Former PPP stalwart Ralph Ramkarran writing in his May 31st Sunday Stabroek column headlined `Can the PPP be saved?’ had also pointed to the danger posed to the party by Jagdeo’s continued influence.
He said: “Jagdeo is not one to sit on the sidelines. If he returns to Parliament, even if he does not become Opposition Leader, it would be a signal that his political ascendancy in the PPP is assured. Thereafter it would only be a matter of time before he eases out Ramotar and (Clement) Rohee, who are both in their mid 60s, ‘old’ in Jagdeo’s eyes, while he is in his early 50s. Even if he is not in Parliament, his toxicity notwithstanding, his tenure will continue, being seen now as the main Indian ethnic leader of a party that has lost its political and moral compass”.

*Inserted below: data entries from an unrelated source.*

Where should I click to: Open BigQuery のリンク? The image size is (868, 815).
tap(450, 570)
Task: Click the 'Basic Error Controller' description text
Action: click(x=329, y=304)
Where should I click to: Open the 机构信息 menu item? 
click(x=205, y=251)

While Jagdeo poses one dilemma, analysts say Ramotar, 64, poses a completely different one. He presided over the 2011 election where the party lost its majority for the first since 1964 giving the country its first hung parliament. During his term, December 2011 to May 2015, critics have said that Ramotar delivered no major programmes or policies and many key initiatives stalled under him because of the opposition’s control of Parliament. Despite the stalemate in Parliament, critics say that Ramotar made no bold political moves to overcome the government’s minority status by trying to strike an agreement with either A Partnership for National Unity (APNU) or the Alliance For Change (AFC). Instead, what ensued was an ever-increasing divide between the government and APNU and the AFC on a raft of issues including the Amaila hydropower project, the anti-money laundering bill and crucially, the budget.

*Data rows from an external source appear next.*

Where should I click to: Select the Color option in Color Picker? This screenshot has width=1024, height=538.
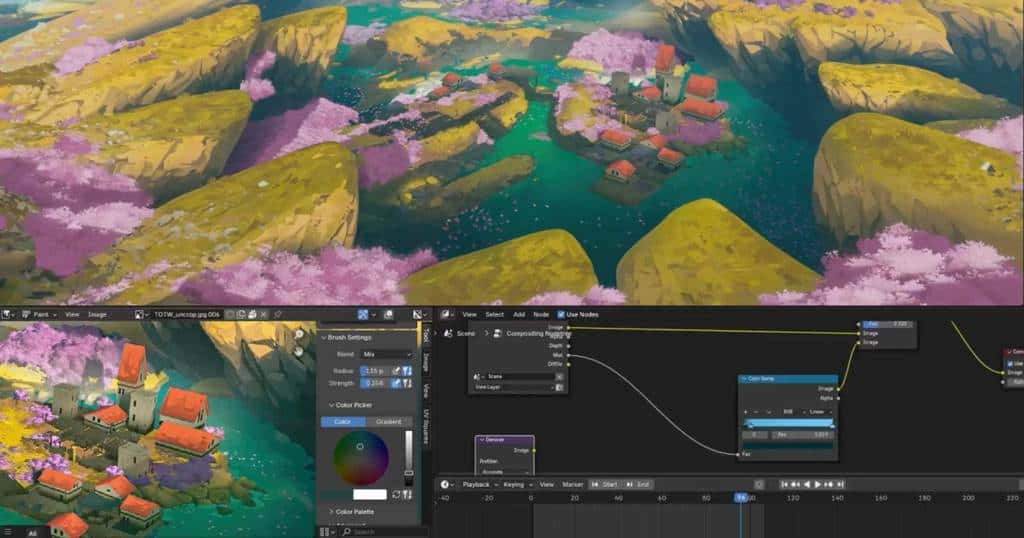coord(343,421)
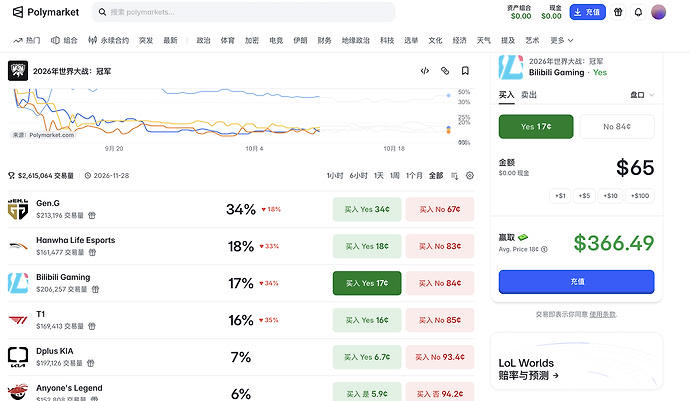Select the No 84¢ outcome

tap(617, 127)
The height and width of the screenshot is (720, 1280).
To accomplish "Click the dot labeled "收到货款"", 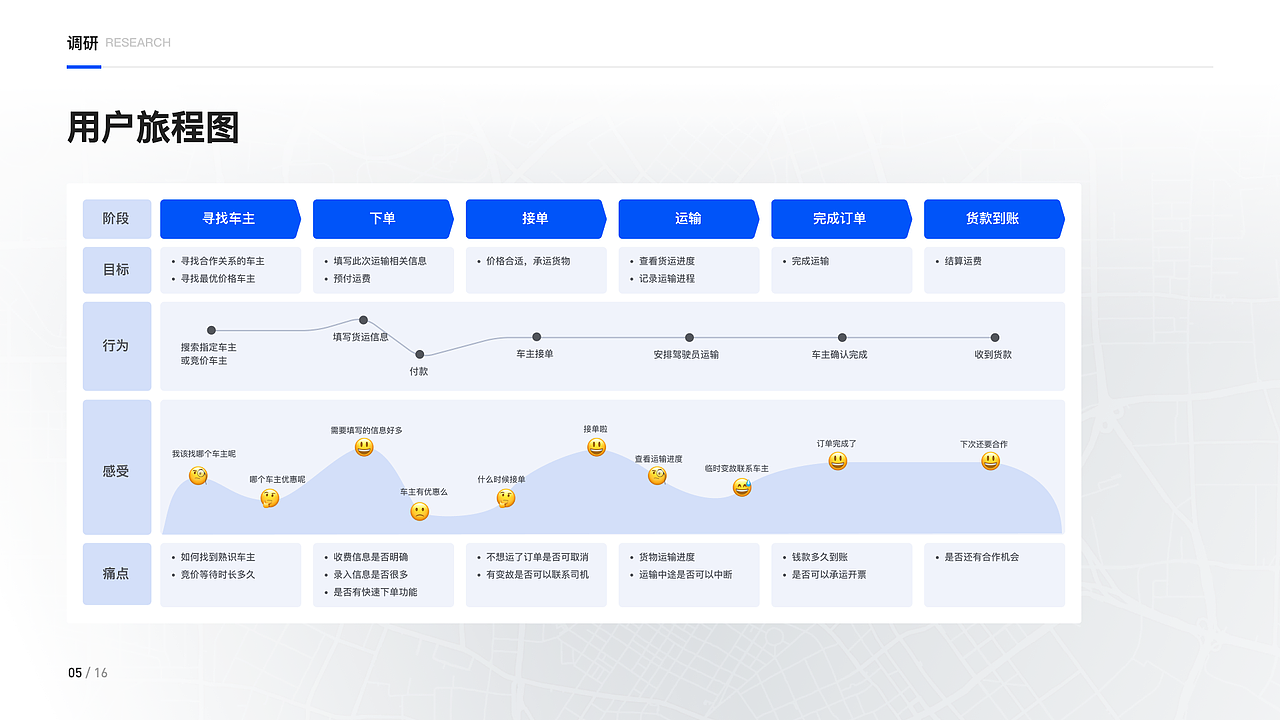I will pos(993,337).
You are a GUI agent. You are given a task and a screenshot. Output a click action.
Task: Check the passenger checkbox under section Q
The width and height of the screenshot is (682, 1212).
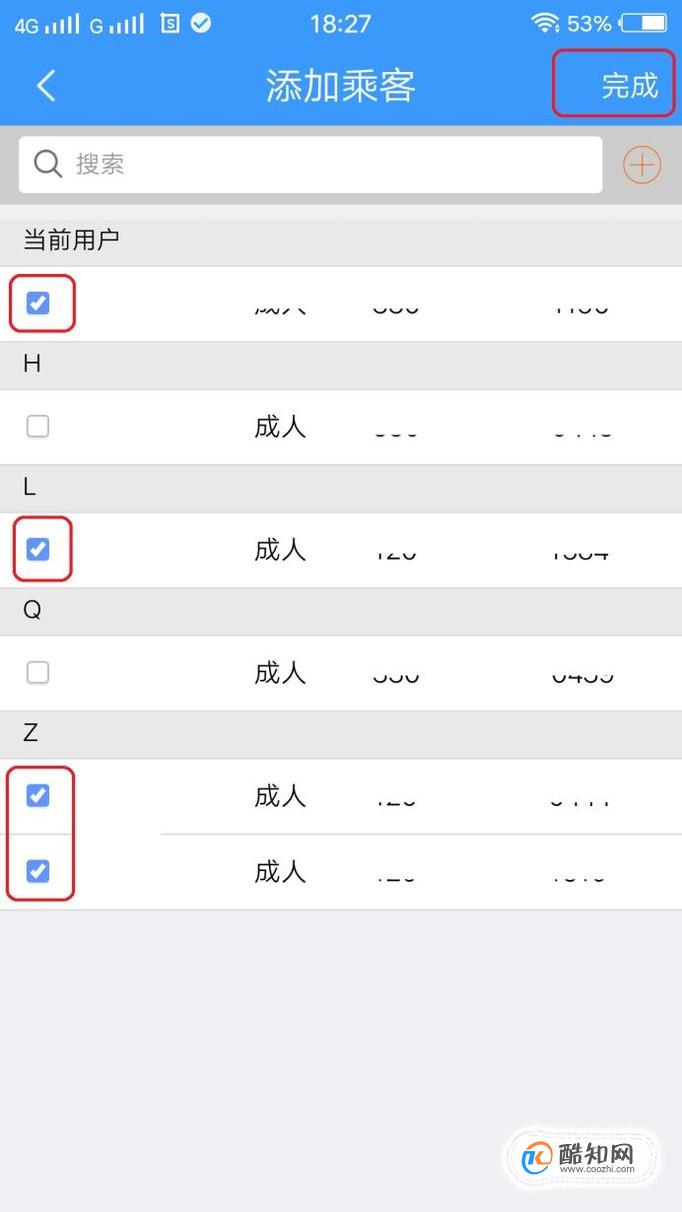pos(38,673)
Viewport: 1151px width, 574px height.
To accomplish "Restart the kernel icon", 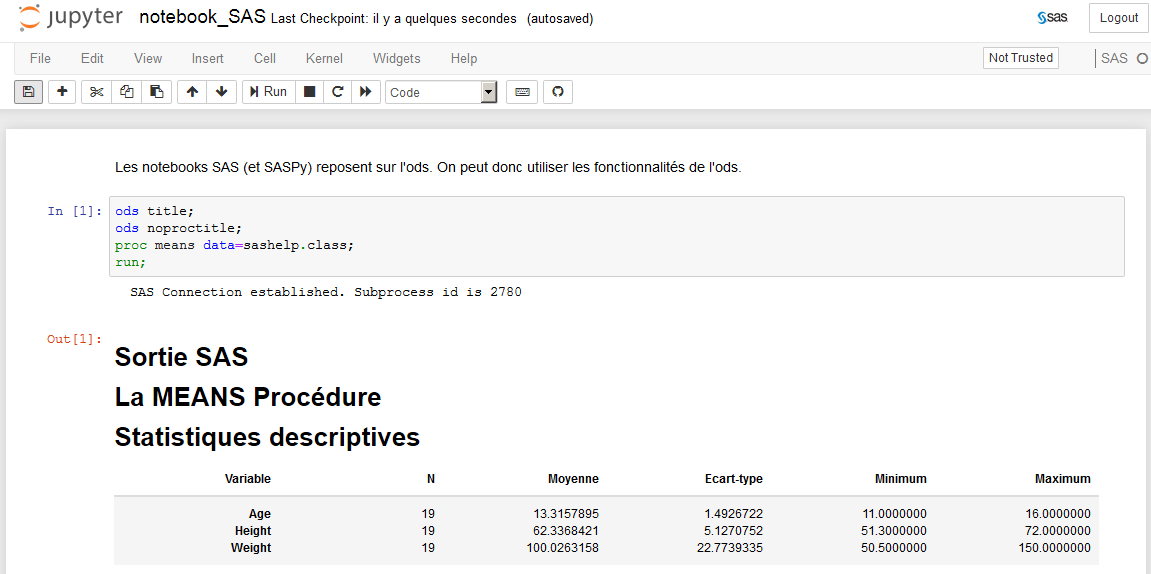I will [x=338, y=92].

It was the absence of a modus vivendi on the budget which caused APNU and the AFC to rise against the government over $4.5b in expenditure by Finance Minister Singh, triggering a motion of no-confidence against the government which was to be moved on November 10 last year in Parliament. Ramotar’s response was to immediately prorogue the 10th Parliament evoking widespread condemnation here and abroad and from western diplomats here. Having failed to find a solution to the political divide, analysts say that Ramotar and his political mandarins failed to anticipate the prospect of a pre-election alliance between APNU and the AFC. When this swiftly materialized on February 14 this year, analysts said it left the PPP and the government flat-footed, Ramotar having failed to prevent an alliance which he would have known would shake the foundations of PPP governance.
Under these circumstances and considering his uninspired leadership, Jagdeo’s apparent influence over him and the need for the party to change direction, another period of Ramotar leadership would be seen as a retrograde step for the party.

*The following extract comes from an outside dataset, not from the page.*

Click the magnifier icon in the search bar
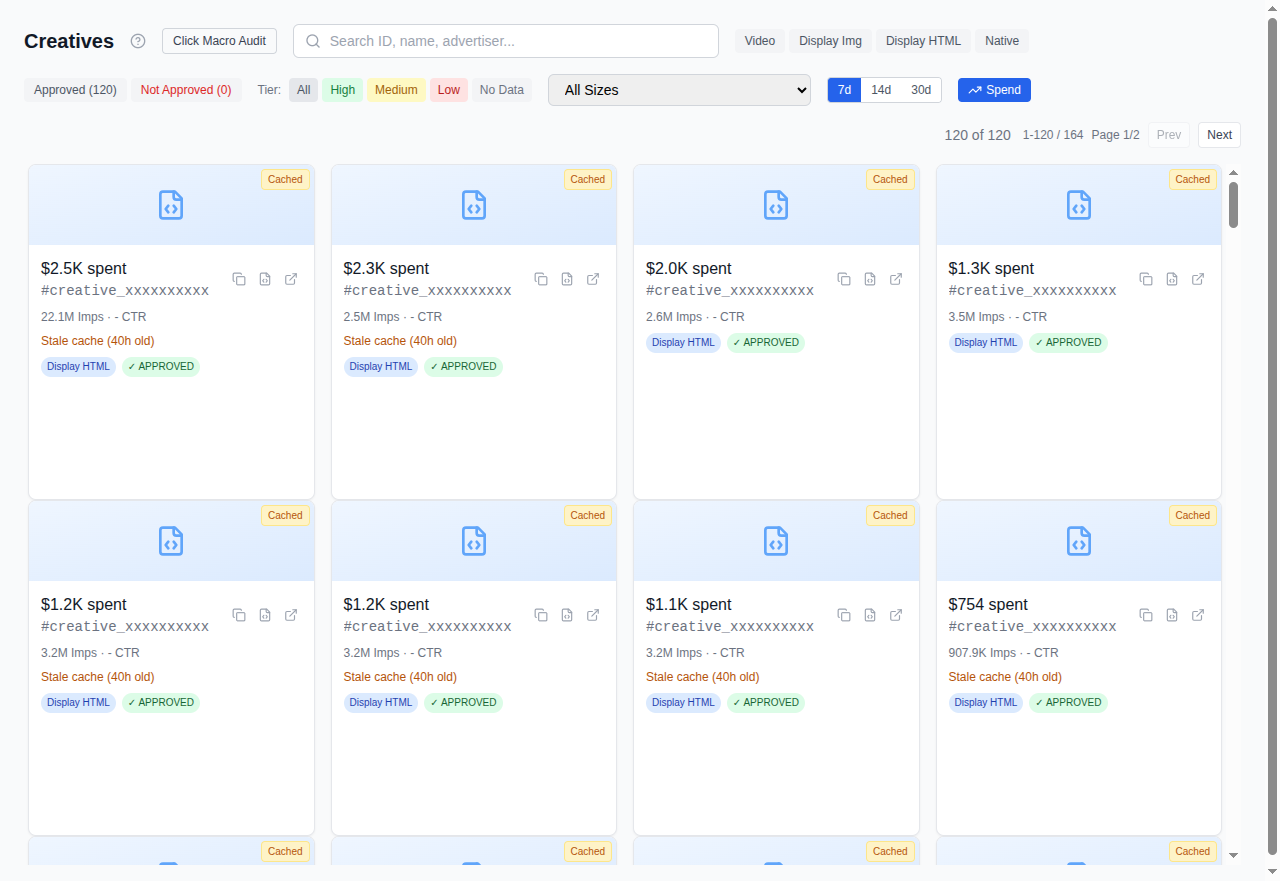The height and width of the screenshot is (881, 1280). [313, 41]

If the party goes for new blood as the conventional wisdom signals, that would also mean no major role for current General Secretary Clement Rohee and one-time contender for the party’s presidential candidate.
Following the distance between one-time rising star and former Minister of Natural Resources Robert Persaud and the party, younger successors would be seen to be coming from the ranks of Ashni Singh, former Culture Minister Frank Anthony and former Education Minister Priya Manickchand. Former Attorney General Anil Nandlall is believed to have been severely tarnished by last year’s phone recording scandal.
On the question of new blood, Ramkarran in his column had said:
“There is talk of bringing in young faces. But what of those introduced in 2006 – Robert Persaud, Frank Anthony, Priya Manickchand, Ashni Singh, Irfaan Ali and Anil Nandlall? Of more recent vintage are Colin Croal, Nigel Dharamlall, Shyam Nokta. Did they not perform? Or are the new young people going to replace the ‘old’ people, a category of citizen that Jagdeo continually reviles? If so, shouldn’t Ramotar, Rohee, (Gail) Teixeira and (Roger) Luncheon, even Jagdeo, be among those to be replaced? Resignation, regardless of age, is what happens when you lose elections. Ed Miliband, the Labour leader, who just lost the UK elections, is 46 and he has resigned.”